PEQUIM, 18 de outubro de 2025 — O governo chinês confirmou que iniciará “o mais rápido possível” uma nova rodada de negociações comerciais com os Estados Unidos, numa tentativa de conter a escalada da guerra tarifária desencadeada após o anúncio de sobretaxa de 100% sobre produtos chineses.
O entendimento foi alcançado durante uma videoconferência entre o vice-premiê He Lifeng, principal negociador de Pequim, e o secretário do Tesouro norte-americano, Scott Bessent. De acordo com a agência estatal Xinhua, o diálogo foi “franco, profundo e construtivo”.

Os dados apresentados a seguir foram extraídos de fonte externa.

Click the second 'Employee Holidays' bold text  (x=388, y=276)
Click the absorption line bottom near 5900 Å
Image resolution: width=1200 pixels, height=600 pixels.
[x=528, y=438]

Pressão tarifária de Washington
Horas antes da sinalização chinesa, o presidente dos EUA, Donald Trump, justificou a medida tarifária alegando que as práticas de Pequim deixaram Washington “sem alternativa”. A sobretaxa está prevista para entrar em vigor em 1º de novembro.
Trump também declarou que pretende se reunir com o presidente Xi Jinping dentro de duas semanas, na Coreia do Sul, para tratar do impasse. “Vamos ver o que acontece”, afirmou o republicano em entrevista à Fox Business Network.
Críticas na Organização Mundial do Comércio
Em paralelo, a missão chinesa na Organização Mundial do Comércio (OMC) acusou os Estados Unidos de enfraquecer o sistema multilateral desde o início do atual governo, citando “tarifas de retaliação” e “sanções unilaterais” contrárias às regras da entidade.
Pequim informou que um relatório do Ministério do Comércio avaliará o cumprimento das normas em 11 áreas e renovará o apelo para que Washington “respeite os compromissos” assumidos.
Contramedidas e mercado global
No front doméstico, o Ministério do Comércio chinês classificou como “hostil” a intenção americana de elevar tarifas e prometeu “medidas correspondentes” para proteger seus interesses. Entre elas está o controle de exportação de elementos de terras raras, crucial para diversos setores de tecnologia.
Com custos mais altos para vender nos EUA, exportadores chineses vêm redirecionando embarques para Europa, América Latina e Oriente Médio. Mesmo assim, empresários relatam aumento da concorrência e queda de preços.
Impacto nos mercados
As tensões também pesaram sobre as bolsas asiáticas. O índice Hang Seng, de Hong Kong, encerrou a semana com baixa acumulada de 4%, enquanto o CSI300, da China continental, caiu pouco mais de 2%.
Para acompanhar todos os desdobramentos das relações entre Estados Unidos e China, o leitor pode acessar a editoria de Internacional do Sé Por Dentro, onde as atualizações serão publicadas.
As tratativas devem seguir intensas nas próximas semanas, quando Trump e Xi Jinping se encontrarem pessoalmente. Até lá, o mercado continuará atento a novos anúncios de ambos os lados.